## [WHAT IS EXPECTED]
For each statement, answer yes or no on whether it agrees with the variable importance excerpt, and quote the words of the excerpt that decide it. (a) The vimp_method setting falls back to a default value when it is left out. (b) Setting vimp_aggregation_rank_threshold to NULL makes the threshold dynamic. (c) parallel_vimp still takes effect when parallel = FALSE.

# EXCERPT start

Configuration options

Variable importance methods and related options can be set using the variable_importance parameter in the xml file or as function argument.

tag / argument description default
vimp_method The desired variable importance method. Multiple methods may be provided at the same time. This setting has no default and must be provided. – (required)
vimp_method_parameter Several variable importance methods have hyperparameters that can be set and/or optimised. – (optional)
vimp_aggregation_method The aggregation method used to aggregate feature ranks over different bootstraps. borda
vimp_aggregation_rank_threshold Several aggregation methods count features if they have a rank below the threshold, i.e. are among the most important features. If NULL, a dynamic threshold is decided through Otsu-thresholding. 5
parallel_vimp Enables parallel processing for variable importance. Ignored if parallel = FALSE. Overrides parallel = TRUE. TRUE

Providing parameters for variable importance computation

Some of the variable importance methods, notably those based on random forests and (penalised) regression, have parameters that can be configured. These parameters are mentioned under the respective entries in the Overview of variable importance methods section. Moreover, some of these parameters are model parameters. In this case, these parameters are optimised using hyperparameter optimisation, which is described in the learning algorithms and hyperparameter optimisation vignette.

The syntax for such parameters is the same as for hyperparameter optimisation. For the multivariate_regression variable importance method the alpha parameter (which determines feature elimination during forward selection) may be provided as follows using the configuration file:

<vimp_method_parameter>
  <multivariate_regression>
    <alpha>0.05</alpha>
  </multivariate_regression>
</vimp_method_parameter>

Or as a nested list passed as the vimp_method_parameter argument to summon_familiar:

vimp_method_parameter = list("multivariate_regression"=list("alpha"=0.05))

# EXCERPT end
# RECORDED INFORMATION start

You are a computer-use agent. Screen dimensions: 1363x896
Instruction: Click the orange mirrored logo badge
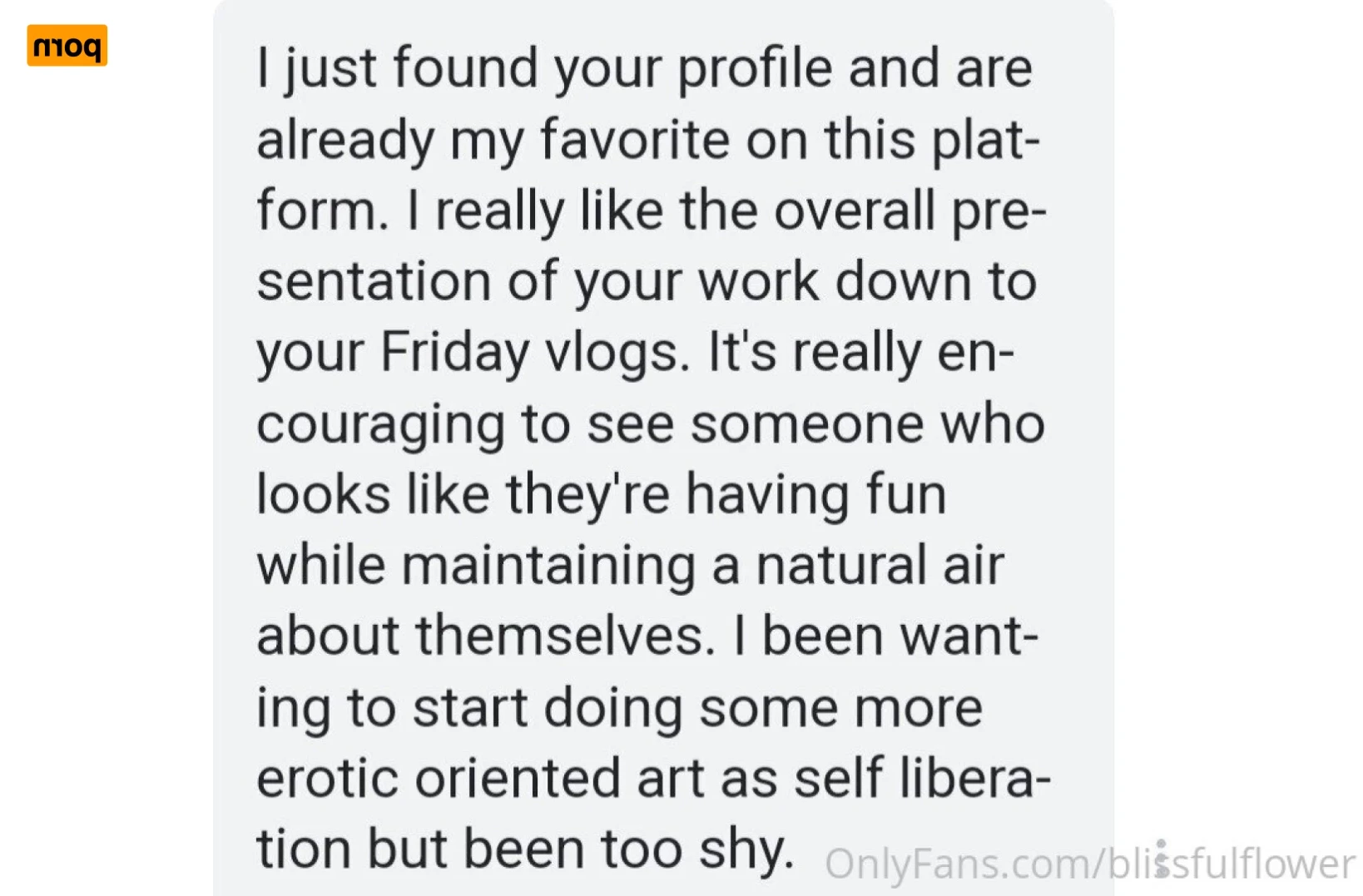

# RECORDED INFORMATION end

## [RESULT OF THE EXERCISE]
(a) No: "This setting has no default and must be provided."
(b) Yes: "If NULL, a dynamic threshold is decided through Otsu-thresholding."
(c) No: "Ignored if parallel = FALSE."